Bitten by Bit Shifts
I recently found myself decoding some binary data and getting results I wasn’t expecting. This caused me to review one of the most basic operations in computer science: bit shifts. My “research” led me to a great article by Lenovo on the subject. After a few experiments, I learned another valuable lesson about strongly-typed languages and why choosing data types with intent is so important.
Bit Shift Basics
There are two ways to shift bits: logically and arithmetically. Logical bit shifting is simple. It will always fill in the vacant bit with a zero. When dealing with serialized binary data this is nearly always what we want.
1000
0001
Logical right shift
Arithmetic bit shifting behaves a little differently: it preserves the sign bit when shifting bits to the right. This difference is based in the fact that arithmetic bit shifting is equivalent to multiplying or dividing by 2. Shifting to the left multiplies a value by 2. Shifting to the right divides by 2. This means that the representation of signed values in binary requires arithmetic right shifts to fill in the vacant bit with ones and preserve the signedness.
1000
1111
Arithmetic right shift
This is what bit me. I was decoding binary data using arithmetic right shifts when I didn’t mean to. Why? Because I wasn’t using the correct data type to hold the binary data.
Bit Shifting in C++
C++ uses the type of the value being shifted to determine whether to use a logical or arithmetic shift.
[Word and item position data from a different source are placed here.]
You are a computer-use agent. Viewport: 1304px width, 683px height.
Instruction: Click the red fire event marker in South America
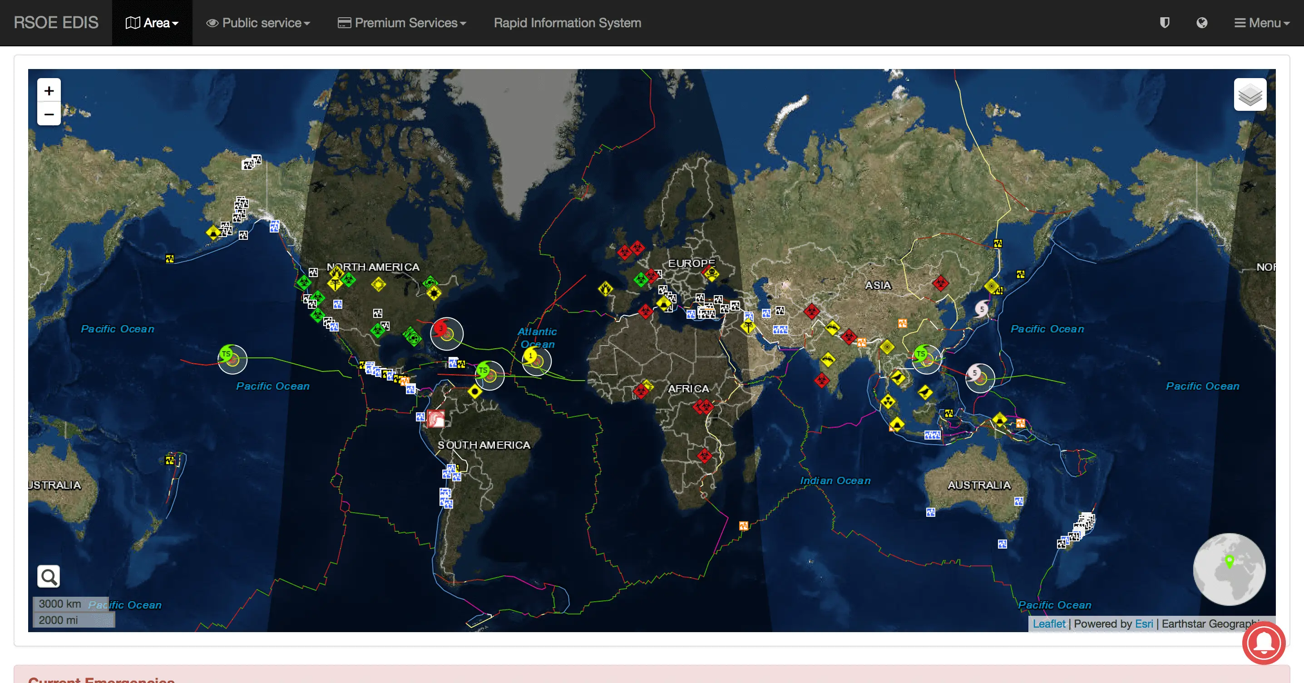[x=435, y=419]
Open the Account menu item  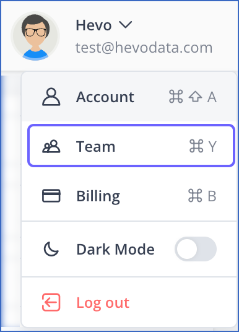tap(129, 97)
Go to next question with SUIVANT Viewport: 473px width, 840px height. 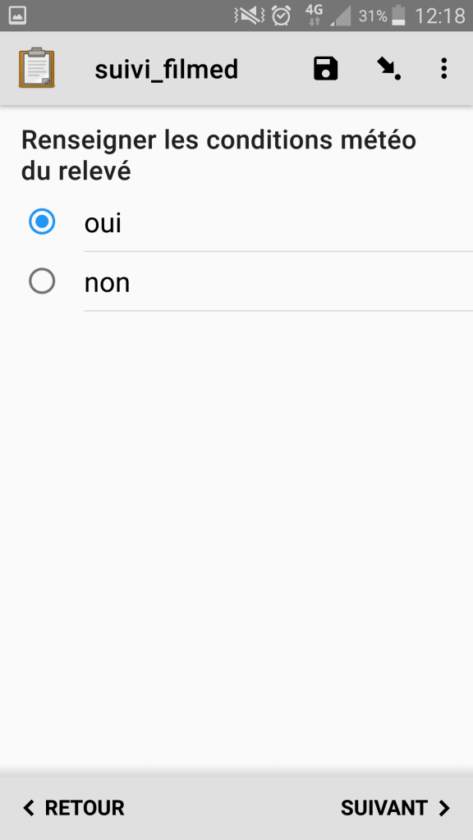tap(395, 808)
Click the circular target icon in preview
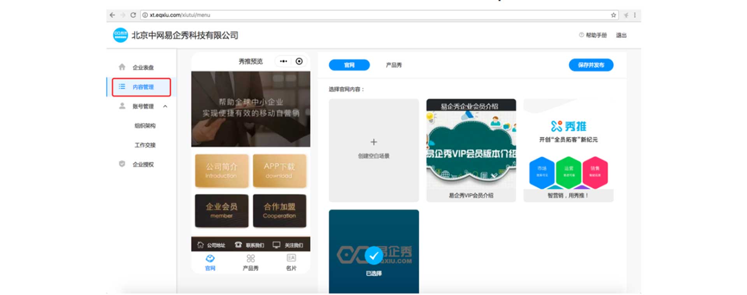 (x=299, y=61)
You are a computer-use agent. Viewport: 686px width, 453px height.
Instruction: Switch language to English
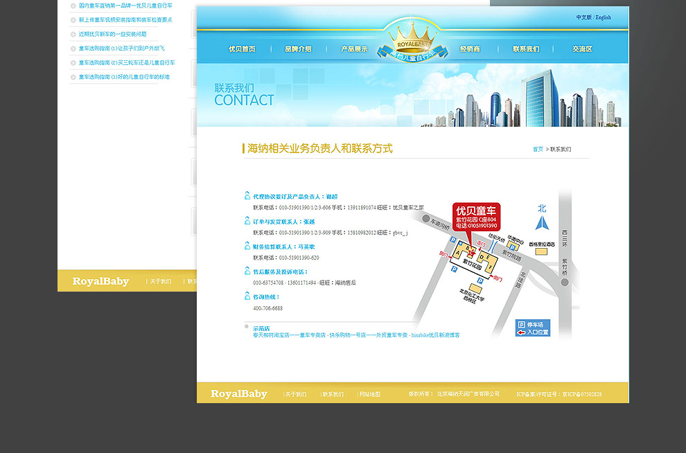[x=603, y=17]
- Unsigned values use logical left and right shifts.
- Signed values use a logical left shift and an arithmetic right shift.
This means we must choose the types of our values with intent. It’s amazing to me how even something as fundemental as bit shifting requires us to design software well and choose appropriate types to represent the values in our program!
Let’s look at a few examples. In each example, I will include the binary
representation of the final value. You can print this value in C++ using the
std::bitset
type.
// LEFT SHIFTS
char a = 0x01 << 7; // prints '10000000'
unsigned char b = 0x01 << 7; // prints '10000000'
// RIGHT SHIFTS
char a = 0x80 >> 7; // prints '11111111'
unsigned char b = 0x80 >> 7; // prints '00000001'
Note that char
is a signed data type, so the bitshift operator >>
will
perform an arithmetic right shift to preserve the signedness. However, when we
use unsigned char
, the operator >>
will perform a logical right shift and
fill the vacancies with zeros.
Processing Binary Data
One area where we can see a lot of bitshifting is when decoding binary data. In
this case we almost always want to use unsigned data types to represent the
data. Since C++17, the best way to do this is to use std::byte
.
std::ifstream input{"data.bin", std::ios::binary};
std::vector<std::byte> buf(1024); // 1
input.read(buf.data(), buf.size()); // 2
std::byte d = buf[0] >> 7; // 3
At 1, we pre-allocate a buffer of bytes to store the data int. Then at 2
we read the data into our buffer. Since std::byte
is an unsigned type, at
3 we are performing a logical right shift on the first byte.
We could use unsigned char
, uint8_t
, or some other type to represent the
binary data. However, using std::byte
cleary communicates to the reader that
we are dealing with plain binary data that has to be decoded before it can be
used. This prevents confusion and also forces us to be more explicit with our
conversions in code, and in my experience the more explicit you are the fewer
bugs you encounter.
Conclusions
Remember your types when you need to bit-shift. Choosing an appropriate type for the data you are processing will prevent headaches and reduce logic errors later in your algorithms.